Line control can be used to alter the compiler’s perception of line numbers and file names, which is useful for generated code or when dealing with macro expansions for better error reporting. #pragma offers compiler-specific features or instructions, which can control compiler behavior like optimization settings or warning suppression. Error generation: #error can be used to halt compilation and display an error message if certain conditions aren’t met, helping to enforce build rules or configurations.

The preprocessor reads source files with embedded preprocessor directives. It interprets these directives, performing text substitutions, including files, or conditionally compiling sections of code. The result is an expanded version of the source code, which is then fed into the compiler.

Macros and includes promote code reuse without redundancy. Conditional compilation allows for writing code that can be compiled for different platforms or configurations from a single source. Preprocessors make it easier to toggle features or debug-specific code sections.

Excessive use of macros can lead to code bloat and might obscure the program’s logic, making maintenance harder. While beneficial, preprocessor directives can sometimes reduce portability if not used carefully, especially with platform-specific #ifdef blocks.

Preprocessors provide powerful, albeit simple, text manipulation tools that significantly enhance the flexibility and maintainability of programming in languages like C and C++. They allow developers to manage complexity, adapt code for different environments, and streamline the development process.

Compiling

The compiler takes the C programming code you write and converts it into Assembly code. Compiling is the process of converting source code written in a high-level programming language (like C, C++ or Rust) into a lower-level language, typically machine code, that a computer’s processor can execute. It transforms human-readable code into efficient, executable instructions that a computer can run directly. This process is performed by a specialized software program called a compiler.

A byte is eight bits. That’s why there are 16 bit, 32 bit and 64 bit words in computer architecture. That’s why computers use hexidecimal instead of decimal numbers. 64 bit words are sometimes two 32 bit words connected together. You know, the registers are arranged into 32 bit words in the CPU, and the Assembly code adds two 32 bit long words into one 64 bit long long word.

ASCII is a system that assigns a number for all the letters and symbols we can use in a computer. The computer converts the numbers, letters and symbols that we enter into the computer into ASCII numbers, then, it converts ASCII into assembly and then binary numbers that the CPU can process.

It uses 0x as a prefix to tell the CPU that the current number is actually a hexidecimal number, not an ASCII character. There are other prefixes for other number systems. Hexidecimal is the most important because that’s what computers use to calculate.

The reason we use hexidecimal instead of decimal is that, we can arrange binary into four bit words and 16 is a multiple of four. That is not possible with 10.

So, the compiler compiles C programming language into Assembly code. Assembly is a very simple and precise code, telling the CPU exactly what to do. Such as, move a number from a register in the ALU, the Arithmetic Logic Unit, into a register in cache, or add two registers together, etc.

Registers are circuits in the CPU, where data is stored temporarily while the computer processes it. The computer is processing data in the billions of operations every second. A laptop with eight processors can process a lot of information fast.

########

» **Job item A**:
Answer these questions from the text on preprocessors and compiling:
(i) What does #error do when certain conditions aren't met?
(ii) According to the text, what does the compiler convert C programming code into?
(iii) How does the text define registers?

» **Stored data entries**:
########

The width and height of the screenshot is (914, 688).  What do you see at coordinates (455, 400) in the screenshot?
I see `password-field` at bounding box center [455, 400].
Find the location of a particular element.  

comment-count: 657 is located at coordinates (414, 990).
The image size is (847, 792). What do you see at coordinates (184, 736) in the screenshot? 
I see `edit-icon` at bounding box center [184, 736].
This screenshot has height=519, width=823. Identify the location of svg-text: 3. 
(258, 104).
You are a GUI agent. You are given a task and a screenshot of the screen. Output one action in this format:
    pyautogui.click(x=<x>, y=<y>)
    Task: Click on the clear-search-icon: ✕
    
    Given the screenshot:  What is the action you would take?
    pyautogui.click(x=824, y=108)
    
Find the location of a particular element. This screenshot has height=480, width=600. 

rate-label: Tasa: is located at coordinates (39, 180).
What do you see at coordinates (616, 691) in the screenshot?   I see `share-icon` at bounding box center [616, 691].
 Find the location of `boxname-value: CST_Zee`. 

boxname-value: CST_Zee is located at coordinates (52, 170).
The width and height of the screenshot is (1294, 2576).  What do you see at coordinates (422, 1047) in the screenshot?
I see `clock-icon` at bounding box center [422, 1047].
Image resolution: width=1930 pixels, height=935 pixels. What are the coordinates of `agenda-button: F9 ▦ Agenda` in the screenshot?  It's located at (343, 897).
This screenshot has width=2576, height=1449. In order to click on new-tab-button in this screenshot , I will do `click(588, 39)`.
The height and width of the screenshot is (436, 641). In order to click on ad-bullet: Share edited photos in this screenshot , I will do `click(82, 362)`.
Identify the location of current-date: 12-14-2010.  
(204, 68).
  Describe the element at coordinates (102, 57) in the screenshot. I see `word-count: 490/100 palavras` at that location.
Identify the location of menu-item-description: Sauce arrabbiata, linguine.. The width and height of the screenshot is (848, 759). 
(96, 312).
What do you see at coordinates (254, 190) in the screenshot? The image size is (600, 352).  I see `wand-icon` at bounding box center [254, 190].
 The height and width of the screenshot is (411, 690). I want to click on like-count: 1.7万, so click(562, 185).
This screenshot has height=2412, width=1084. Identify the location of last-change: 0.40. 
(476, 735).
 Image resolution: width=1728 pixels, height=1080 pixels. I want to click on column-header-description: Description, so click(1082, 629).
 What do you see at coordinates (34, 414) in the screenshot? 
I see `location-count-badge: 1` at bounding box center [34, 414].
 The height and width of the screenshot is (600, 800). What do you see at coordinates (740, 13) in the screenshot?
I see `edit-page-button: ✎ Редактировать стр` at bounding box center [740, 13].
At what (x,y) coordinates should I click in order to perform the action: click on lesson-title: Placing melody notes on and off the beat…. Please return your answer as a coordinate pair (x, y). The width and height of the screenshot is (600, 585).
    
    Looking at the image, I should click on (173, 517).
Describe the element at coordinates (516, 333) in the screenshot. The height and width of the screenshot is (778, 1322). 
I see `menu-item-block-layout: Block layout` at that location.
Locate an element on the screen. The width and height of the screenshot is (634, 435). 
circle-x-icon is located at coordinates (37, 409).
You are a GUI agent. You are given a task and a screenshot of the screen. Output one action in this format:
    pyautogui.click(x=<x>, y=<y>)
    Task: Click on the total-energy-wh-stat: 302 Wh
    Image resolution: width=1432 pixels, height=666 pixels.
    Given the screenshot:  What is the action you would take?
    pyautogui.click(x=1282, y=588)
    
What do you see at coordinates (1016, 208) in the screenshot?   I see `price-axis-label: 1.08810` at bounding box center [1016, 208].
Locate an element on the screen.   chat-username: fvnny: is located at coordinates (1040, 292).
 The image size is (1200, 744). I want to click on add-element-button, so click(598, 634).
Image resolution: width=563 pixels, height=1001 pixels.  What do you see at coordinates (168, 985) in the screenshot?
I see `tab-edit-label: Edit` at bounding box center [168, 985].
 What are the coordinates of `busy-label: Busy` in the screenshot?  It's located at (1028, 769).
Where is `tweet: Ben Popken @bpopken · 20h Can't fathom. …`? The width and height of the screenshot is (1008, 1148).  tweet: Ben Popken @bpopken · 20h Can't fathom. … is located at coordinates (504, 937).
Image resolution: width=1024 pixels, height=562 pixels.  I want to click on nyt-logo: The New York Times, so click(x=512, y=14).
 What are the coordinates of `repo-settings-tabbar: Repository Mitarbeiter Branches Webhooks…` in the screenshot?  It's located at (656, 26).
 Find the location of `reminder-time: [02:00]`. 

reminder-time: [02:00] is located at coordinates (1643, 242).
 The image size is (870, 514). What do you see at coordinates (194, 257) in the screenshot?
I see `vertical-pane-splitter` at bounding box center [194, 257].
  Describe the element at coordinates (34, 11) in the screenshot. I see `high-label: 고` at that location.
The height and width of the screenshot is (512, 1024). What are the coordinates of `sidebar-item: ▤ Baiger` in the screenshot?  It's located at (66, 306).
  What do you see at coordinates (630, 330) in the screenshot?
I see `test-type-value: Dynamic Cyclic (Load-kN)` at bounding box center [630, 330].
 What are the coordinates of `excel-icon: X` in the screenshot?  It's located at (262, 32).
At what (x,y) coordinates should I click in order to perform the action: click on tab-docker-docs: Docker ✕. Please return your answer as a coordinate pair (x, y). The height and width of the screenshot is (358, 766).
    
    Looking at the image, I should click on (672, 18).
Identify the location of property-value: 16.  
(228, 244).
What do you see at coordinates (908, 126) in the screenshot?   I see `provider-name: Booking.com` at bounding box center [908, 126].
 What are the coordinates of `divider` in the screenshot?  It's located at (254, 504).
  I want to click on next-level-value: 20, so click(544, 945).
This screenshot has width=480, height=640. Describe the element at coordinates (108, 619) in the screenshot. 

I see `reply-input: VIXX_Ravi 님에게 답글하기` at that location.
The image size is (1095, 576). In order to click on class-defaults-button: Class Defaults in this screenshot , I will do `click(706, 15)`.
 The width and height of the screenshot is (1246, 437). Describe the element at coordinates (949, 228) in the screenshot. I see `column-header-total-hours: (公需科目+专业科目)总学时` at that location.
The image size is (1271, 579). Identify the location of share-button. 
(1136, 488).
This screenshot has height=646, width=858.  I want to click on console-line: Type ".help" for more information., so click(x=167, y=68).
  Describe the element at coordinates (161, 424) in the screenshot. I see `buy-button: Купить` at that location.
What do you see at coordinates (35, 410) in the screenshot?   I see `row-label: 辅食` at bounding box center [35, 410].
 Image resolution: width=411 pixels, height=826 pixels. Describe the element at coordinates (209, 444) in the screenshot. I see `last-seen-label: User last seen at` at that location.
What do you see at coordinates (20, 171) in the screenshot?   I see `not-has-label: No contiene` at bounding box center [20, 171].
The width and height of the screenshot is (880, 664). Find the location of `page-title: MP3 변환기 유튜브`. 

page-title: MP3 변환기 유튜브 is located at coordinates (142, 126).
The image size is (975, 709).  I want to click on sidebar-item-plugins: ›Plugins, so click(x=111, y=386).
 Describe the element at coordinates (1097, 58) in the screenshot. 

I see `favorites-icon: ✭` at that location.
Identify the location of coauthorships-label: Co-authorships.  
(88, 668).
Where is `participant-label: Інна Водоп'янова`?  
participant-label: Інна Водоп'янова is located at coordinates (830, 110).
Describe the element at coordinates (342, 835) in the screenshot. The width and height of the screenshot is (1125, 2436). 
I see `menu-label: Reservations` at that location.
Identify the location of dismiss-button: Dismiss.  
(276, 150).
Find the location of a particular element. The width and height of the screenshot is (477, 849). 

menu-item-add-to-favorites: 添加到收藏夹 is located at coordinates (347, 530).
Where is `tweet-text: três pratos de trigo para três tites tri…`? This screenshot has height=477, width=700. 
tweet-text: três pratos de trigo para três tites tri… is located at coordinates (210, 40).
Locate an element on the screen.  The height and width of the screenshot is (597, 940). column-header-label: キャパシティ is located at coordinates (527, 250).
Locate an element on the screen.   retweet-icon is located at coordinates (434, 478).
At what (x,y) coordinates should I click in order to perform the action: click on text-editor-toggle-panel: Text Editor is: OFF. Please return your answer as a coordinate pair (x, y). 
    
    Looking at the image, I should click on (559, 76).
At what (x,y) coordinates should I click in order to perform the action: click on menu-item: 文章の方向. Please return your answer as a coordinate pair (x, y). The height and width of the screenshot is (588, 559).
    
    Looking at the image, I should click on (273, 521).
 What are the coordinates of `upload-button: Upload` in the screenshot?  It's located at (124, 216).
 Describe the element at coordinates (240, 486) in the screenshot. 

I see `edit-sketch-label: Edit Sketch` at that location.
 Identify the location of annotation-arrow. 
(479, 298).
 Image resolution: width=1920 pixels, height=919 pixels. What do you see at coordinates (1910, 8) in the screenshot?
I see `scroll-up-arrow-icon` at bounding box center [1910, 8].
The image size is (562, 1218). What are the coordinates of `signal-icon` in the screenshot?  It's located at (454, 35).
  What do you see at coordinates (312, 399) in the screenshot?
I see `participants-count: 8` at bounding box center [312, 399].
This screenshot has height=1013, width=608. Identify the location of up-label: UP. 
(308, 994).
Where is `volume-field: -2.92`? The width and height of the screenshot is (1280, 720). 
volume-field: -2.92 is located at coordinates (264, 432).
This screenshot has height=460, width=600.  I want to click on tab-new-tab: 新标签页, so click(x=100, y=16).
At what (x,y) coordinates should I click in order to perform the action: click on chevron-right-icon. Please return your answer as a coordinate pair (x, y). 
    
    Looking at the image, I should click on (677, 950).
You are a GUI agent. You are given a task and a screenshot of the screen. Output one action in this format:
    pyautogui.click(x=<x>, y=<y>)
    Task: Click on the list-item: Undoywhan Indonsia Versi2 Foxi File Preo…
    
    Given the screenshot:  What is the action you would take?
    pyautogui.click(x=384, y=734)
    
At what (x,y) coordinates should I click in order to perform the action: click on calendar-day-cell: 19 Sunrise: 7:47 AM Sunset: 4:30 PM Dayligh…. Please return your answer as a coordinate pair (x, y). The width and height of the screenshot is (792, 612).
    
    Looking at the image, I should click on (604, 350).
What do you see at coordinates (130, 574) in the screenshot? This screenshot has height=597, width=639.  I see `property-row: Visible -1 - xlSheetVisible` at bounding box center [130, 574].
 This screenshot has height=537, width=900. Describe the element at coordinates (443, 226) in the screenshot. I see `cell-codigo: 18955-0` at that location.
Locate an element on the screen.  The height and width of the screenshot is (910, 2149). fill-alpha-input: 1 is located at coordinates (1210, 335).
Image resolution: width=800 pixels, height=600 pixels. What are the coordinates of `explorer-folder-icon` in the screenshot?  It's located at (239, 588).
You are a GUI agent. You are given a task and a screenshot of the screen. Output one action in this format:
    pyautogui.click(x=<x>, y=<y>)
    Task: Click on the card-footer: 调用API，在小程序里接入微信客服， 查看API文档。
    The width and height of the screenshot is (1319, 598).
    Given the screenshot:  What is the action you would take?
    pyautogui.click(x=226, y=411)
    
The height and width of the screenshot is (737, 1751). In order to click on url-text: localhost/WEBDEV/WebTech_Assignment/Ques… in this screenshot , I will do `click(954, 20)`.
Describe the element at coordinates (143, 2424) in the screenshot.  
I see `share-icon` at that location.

########

» **Job item B**: Show every line of the entries that holds the string "description". Case counts.

» **Your solution A**:
(i) It halts compilation and displays an error message.
(ii) Assembly code.
(iii) Registers are circuits in the CPU where data is stored temporarily while the computer processes it.

» **Your solution B**:
Identify the location of menu-item-description: Sauce arrabbiata, linguine.. The width and height of the screenshot is (848, 759). 
 Image resolution: width=1728 pixels, height=1080 pixels. I want to click on column-header-description: Description, so click(1082, 629).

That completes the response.